#### SHORT TASK
Render the stretch of the material from its first line through the line containing "tap(1317, 145)" as a numbered list, omitting any blank lines.

#### ROWS

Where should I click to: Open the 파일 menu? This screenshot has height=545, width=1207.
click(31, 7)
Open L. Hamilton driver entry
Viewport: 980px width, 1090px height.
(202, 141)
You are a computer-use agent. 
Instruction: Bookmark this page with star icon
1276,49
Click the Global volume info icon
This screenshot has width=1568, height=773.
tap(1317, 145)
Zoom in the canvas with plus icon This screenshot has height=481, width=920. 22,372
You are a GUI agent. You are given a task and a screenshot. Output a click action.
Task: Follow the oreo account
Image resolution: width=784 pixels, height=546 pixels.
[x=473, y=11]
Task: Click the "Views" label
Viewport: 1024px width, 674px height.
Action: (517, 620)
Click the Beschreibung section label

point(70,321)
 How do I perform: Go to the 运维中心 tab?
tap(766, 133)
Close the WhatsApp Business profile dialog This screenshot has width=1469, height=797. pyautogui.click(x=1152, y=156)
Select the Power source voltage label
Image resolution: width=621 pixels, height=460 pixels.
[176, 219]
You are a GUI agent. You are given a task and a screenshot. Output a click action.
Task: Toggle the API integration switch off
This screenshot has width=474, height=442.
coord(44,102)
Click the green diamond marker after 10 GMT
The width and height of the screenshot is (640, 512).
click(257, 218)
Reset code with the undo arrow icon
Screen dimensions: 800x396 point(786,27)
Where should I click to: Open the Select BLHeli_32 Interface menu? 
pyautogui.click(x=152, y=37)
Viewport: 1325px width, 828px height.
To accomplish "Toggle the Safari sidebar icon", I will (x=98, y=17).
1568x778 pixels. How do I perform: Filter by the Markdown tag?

#### ANSWER FOR THE TASK
1. Where should I click to: Open the 파일 menu? This screenshot has height=545, width=1207.
2. click(31, 7)
3. Open L. Hamilton driver entry
4. Viewport: 980px width, 1090px height.
5. (202, 141)
6. You are a computer-use agent. 
7. Instruction: Bookmark this page with star icon
8. 1276,49
9. Click the Global volume info icon
10. This screenshot has width=1568, height=773.
11. tap(1317, 145)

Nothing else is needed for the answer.